Congrats on all the progress. This is Troy on for Joe. I just have a couple of quick questions around the COSELA launch. So first of all, you all mentioned a couple of metrics to measure depth of uptake among the several key accounts on the call. So do you have a target number that you hope to achieve in this regard? And I guess how much more room do you think you will have to grow these numbers? And then I have a follow-up.

Yes. So right now in our top 100 organizations, I would estimate -- and this is really an estimate because it relies on a lot of kind of calculation. The estimate is about 15%. And so there's clearly a significant growth there. Now why is it only 15%? Well, in some of those top 100 organizations where we have been put in an advantageous place in the order sets, we're actually seeing sets of utilization that has to be 2/3 to almost 100%, I would guess. It would really be the exception that a patient would not be given COSELA in those organizations. And when that happens, we see very, very rapid adoption. But in other circumstances, obviously, we have just started to come on board. So I just talked about MD Anderson, we received their first order. We're on formulary. And obviously, their (inaudible) right now is low because they're right at the beginning of the curve uptake. So the -- that kind of average (inaudible) of 15% really represents kind of skewed distribution. But clearly, there is potential when an organization uses COSELA, sees the benefits of COSELA for them to put us in a position where it is the expectation that it is used with every eligible extensive-stage small cell lung cancer patients. So our goal there would be to make it the exception for COSELA was not used.

Okay. Great. That's really helpful. And then just on the COSELA sales force. So now its launched, what additional levers do you all think you have to -- that you can pull to increase COSELA adoption?

Yes. So right now, what I'm really excited about actually is the potential for peer-to-peer exchange because as we've developed more COSELA (inaudible) and I thought to say, physicians actually call me through the switch board to campaign for more COSELA uptake in their accounts. And I've to tell them that we're doing everything we can and that we appreciate their support in doing it. But as our representatives, as our OSAMs get out there, we see that they develop those physician champions and those physicians decide to communicate their experience to the other physicians in the account and as we see nurses have the same experience, the (inaudible) have the same experience, making sure that, that peer-to-peer exchanges happening becomes really a critical lever for us to fill going forward.

Our next question comes from the line of Tony Butler with ROTH Capital.

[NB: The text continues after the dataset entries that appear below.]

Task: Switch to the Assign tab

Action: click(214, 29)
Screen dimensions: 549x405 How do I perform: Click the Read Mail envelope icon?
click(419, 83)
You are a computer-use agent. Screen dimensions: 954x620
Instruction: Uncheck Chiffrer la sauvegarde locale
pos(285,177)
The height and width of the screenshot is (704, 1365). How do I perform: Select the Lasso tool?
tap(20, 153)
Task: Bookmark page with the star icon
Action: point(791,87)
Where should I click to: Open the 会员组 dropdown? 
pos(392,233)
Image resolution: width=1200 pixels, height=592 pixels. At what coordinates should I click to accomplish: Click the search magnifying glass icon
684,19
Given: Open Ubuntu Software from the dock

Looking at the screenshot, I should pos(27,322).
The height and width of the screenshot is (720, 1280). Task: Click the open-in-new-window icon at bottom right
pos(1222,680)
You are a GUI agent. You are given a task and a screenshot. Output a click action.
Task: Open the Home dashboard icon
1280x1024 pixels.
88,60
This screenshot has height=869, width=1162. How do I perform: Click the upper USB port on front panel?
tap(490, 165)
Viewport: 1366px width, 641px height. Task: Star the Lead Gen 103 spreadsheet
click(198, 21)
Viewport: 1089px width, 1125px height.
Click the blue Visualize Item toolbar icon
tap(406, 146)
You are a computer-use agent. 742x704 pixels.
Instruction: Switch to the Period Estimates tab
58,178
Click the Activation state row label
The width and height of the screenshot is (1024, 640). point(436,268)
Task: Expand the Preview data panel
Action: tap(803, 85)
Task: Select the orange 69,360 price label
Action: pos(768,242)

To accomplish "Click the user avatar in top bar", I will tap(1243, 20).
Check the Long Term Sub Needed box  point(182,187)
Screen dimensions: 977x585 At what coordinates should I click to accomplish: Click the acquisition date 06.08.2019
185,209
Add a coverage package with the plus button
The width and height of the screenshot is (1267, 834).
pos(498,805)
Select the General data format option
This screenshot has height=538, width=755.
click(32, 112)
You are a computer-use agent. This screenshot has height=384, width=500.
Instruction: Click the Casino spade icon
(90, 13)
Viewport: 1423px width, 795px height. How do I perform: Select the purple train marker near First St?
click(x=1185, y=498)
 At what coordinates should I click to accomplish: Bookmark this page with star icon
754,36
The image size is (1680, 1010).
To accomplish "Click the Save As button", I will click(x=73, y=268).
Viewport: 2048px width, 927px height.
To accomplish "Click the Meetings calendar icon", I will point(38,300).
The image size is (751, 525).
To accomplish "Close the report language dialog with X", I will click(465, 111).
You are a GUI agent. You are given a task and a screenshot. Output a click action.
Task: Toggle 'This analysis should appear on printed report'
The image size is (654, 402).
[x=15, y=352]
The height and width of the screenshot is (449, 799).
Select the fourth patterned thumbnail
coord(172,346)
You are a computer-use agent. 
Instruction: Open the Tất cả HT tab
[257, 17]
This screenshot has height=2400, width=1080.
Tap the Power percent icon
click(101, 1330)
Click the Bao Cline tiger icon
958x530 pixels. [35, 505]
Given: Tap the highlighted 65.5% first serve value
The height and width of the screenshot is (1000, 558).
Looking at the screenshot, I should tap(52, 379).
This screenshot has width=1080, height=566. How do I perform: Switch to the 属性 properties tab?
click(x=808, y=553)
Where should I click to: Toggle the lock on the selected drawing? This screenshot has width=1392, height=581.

This is (inaudible) again, and this one is for Jennifer. It's possible I missed your point about the 2022 R&D expenses being front- loaded. Could you please clarify?

Sure. So our number for first quarter, this is our highest level of activity in our trials. As Raj mentioned, our CRC trial, we were fully enrolled for our initial number of patients that happened earlier in the quarter than we anticipated. We're also adding additional patients for Ukraine. But on top of that, we did anticipate supply chain issues. Just from COVID and then also anticipating the Ukraine conflict, we wanted to go ahead and move supplies into the European sites. So we did front-load a lot of those costs in the first quarter as well. So because of those 2 things, we really anticipate the first quarter to be the heaviest spend in R&D. We would still be above 2021 levels, obviously, for R&D because we have all of these trials ongoing, but we should see a decrease throughout the year. Hope that's helpful.

I'm showing no further questions at this time. I'd like to turn the conference back to Jack Bailey, CEO.

Thank you, Abigail. As always, we look forward to keeping you all updated on our progress as we go forward. Certainly, thank you for joining us today, and we just hope you all stay well. We look forward to being in touch soon. Thank you.

This concludes today's conference. Thank you for participating. You may now disconnect.